# EXERCISE AIM:
Write out, word for word, the line that contains "Мужские кроссовки Adidas (85, 1004)" and each line after it down to the last line of the data below. Include nothing more.

⟨

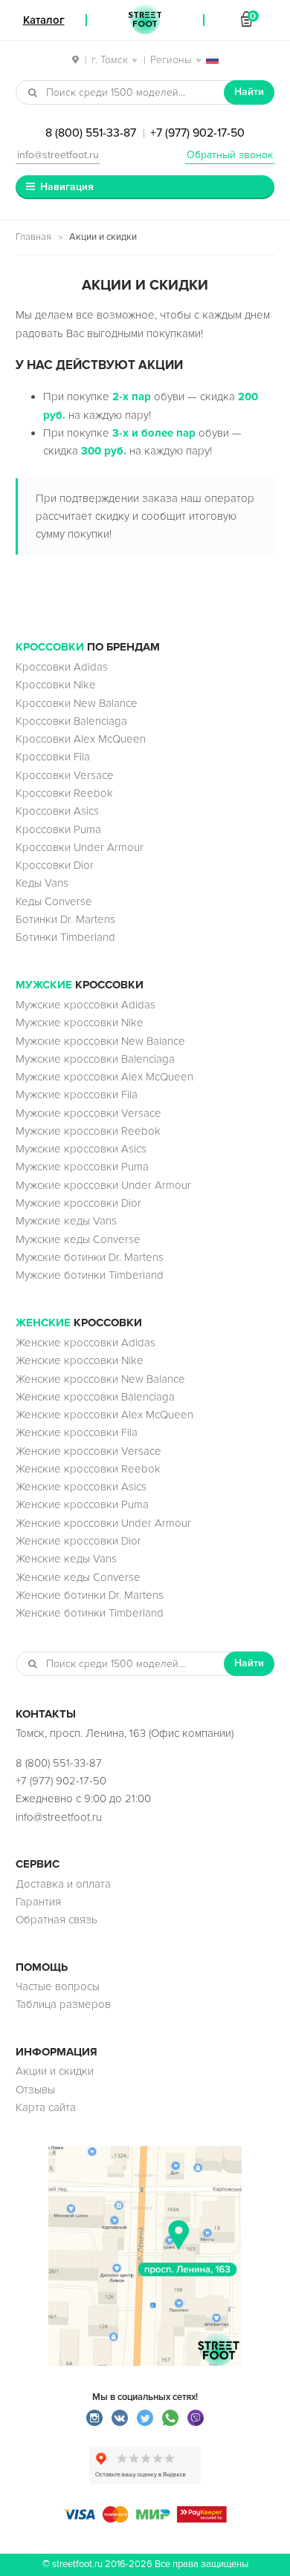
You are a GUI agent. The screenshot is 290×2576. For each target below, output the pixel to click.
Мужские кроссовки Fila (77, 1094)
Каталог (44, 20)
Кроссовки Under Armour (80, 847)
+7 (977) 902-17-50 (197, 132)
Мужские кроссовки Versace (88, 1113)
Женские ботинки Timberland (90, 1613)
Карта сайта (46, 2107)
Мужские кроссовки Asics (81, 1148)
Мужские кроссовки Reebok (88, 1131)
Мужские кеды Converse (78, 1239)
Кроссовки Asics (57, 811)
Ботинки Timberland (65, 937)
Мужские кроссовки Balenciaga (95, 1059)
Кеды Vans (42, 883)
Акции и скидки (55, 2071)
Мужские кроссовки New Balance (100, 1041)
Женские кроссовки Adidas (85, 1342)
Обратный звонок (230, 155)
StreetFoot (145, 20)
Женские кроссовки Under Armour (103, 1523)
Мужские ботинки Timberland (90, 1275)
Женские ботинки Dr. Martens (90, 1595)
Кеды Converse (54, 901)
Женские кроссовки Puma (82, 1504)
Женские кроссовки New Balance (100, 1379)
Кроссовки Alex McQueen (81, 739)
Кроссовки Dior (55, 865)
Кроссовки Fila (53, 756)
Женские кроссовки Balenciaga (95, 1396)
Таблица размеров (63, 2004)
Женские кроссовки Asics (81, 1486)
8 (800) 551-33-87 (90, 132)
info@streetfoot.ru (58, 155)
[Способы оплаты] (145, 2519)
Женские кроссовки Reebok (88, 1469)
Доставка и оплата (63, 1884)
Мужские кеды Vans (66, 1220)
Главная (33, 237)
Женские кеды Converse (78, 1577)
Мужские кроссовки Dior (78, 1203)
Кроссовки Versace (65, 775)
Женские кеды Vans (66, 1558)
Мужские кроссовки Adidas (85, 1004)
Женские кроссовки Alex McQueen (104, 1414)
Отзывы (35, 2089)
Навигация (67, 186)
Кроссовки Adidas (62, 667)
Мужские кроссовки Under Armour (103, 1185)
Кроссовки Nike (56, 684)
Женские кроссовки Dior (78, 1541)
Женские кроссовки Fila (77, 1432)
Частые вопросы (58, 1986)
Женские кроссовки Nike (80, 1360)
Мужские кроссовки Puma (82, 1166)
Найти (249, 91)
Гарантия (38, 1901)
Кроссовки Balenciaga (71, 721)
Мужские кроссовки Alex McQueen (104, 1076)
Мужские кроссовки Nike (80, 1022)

⟩

# TASK SOLUTION:
Мужские кроссовки Adidas (85, 1004)
Женские кроссовки Alex McQueen (104, 1414)
Отзывы (35, 2089)
Навигация (67, 186)
Кроссовки Adidas (62, 667)
Мужские кроссовки Under Armour (103, 1185)
Кроссовки Nike (56, 684)
Женские кроссовки Dior (78, 1541)
Женские кроссовки Fila (77, 1432)
Частые вопросы (58, 1986)
Женские кроссовки Nike (80, 1360)
Мужские кроссовки Puma (82, 1166)
Найти (249, 91)
Гарантия (38, 1901)
Кроссовки Balenciaga (71, 721)
Мужские кроссовки Alex McQueen (104, 1076)
Мужские кроссовки Nike (80, 1022)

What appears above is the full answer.